However, certain anti-war dissenters have objectives that have very little to do with furthering public debate about policy. In some of those cases, the objectives are purely political and inherently self-centered. If these dissenters in the pursuit of these personal objectives inflict collateral damage on the war effort and undermine our soldiers, is it not fair to suggest that these dissenters are not acting patriotically? If a dissenter’s primary objective is to advance the political interests of one Democrat compared to another -- to assist the candidacy of Howard Dean at the expense of Hillary Clinton, for example -- is that dissent “worth” the collateral damage to the same degree as forthright public debate? Suppose that an anti-war dissenter does not really care about the war, but is using her dissent as a pretext to oppose the President because she is worried that he’ll appoint pro-life Supreme Court justices? Is that dissenter not aiding the enemy and undermining our soldiers to achieve an unrelated political objective? The First Amendment guarantees that dissenter her right to speak, but it does not protect her from the opprobrium that will fairly attach.
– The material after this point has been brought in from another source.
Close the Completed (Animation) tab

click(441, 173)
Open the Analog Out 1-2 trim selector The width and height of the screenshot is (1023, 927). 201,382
Think about these questions as we examine the various types of dissent, and whether some types are more moral than others. In the nomenclature of this post, dissent that efficiently balances our systemic interest in robust public debate with the collateral damage it inflicts is "legitimate," and dissent that causes gratuitous collateral damage to the war effort to achieve a different political objective or a personal one is not legitimate.

The types/methods of anti-war dissent.

In the last three or four years, we have seen anti-war dissent in many forms. Sitting in the living room of an Adirondack camp in front of a fire and a “cubble o’ paints” in the hole, I came up with the following methods of dissent off the top of my head:
 Votes against the war in the Congress;
 Carefully reasoned written argument that acknowledges counterarguments, such as in academic journals;
 Less well-reasoned opinion essays, such as editorials in the New York Times, that rarely acknowledge counterarguments;
 Votes against pro-war candidates in elections;
 Public demonstrations against the war, at various levels of vitriol;
 Propaganda calculated to discredit the United States government, such as the Lancet’s thoroughly discredited article estimating civilian casualties in Iraq;
 Press coverage and propaganda that deliberately emphasizes bad news and ignores good news;
 Permanent, government sanctioned demonstrations, such as “Arlington West”;
 The production and distribution of anti-war films and documentaries, including Fahrenheit 911;
 Organized public anti-war advocacy, such as by recognized “talking heads” or movie stars;
 Calculated interference with the recruitment of new soldiers for our all-volunteer force (such as at many universities and certain high schools);
 Encouraging foreign regimes that oppose the war to escalate their pressure on the United States, or encouraging members of the coalition to withdraw;
 Events staged for the press primarily for the purpose of damaging the President politically, rather than making a reasoned argument for withdrawal (such as Cindy Sheehan’s absurd press event in Crawford); and
 Social pressure (imagine supporting the continuation of this war in Princeton!), anti-war blogs and bumper stickers and other one-to-one sloganeering and pamphleteering.

Readers are invited to pump in other examples.

Certain of these methods of dissent are built into the constitutional system -- votes in Congress, for example. Other forms of dissent -- declaring support for foreign governments that oppose the war -- are disloyal and not legitimate (again, even if lawful under the First Amendment). The production of an anti-war propaganda film (a more honest version of Farenheit 911, for example) is legitimate if shown within the United States, because it furthers our national interest in robust debate. It is not legitimate to show it outside the United States, because its only purpose (other than to earn profits for its producer) is to undermine support for American policy among our allies. The legitimacy of most of the rest of these methods of dissent depends on the objective to which they are deployed.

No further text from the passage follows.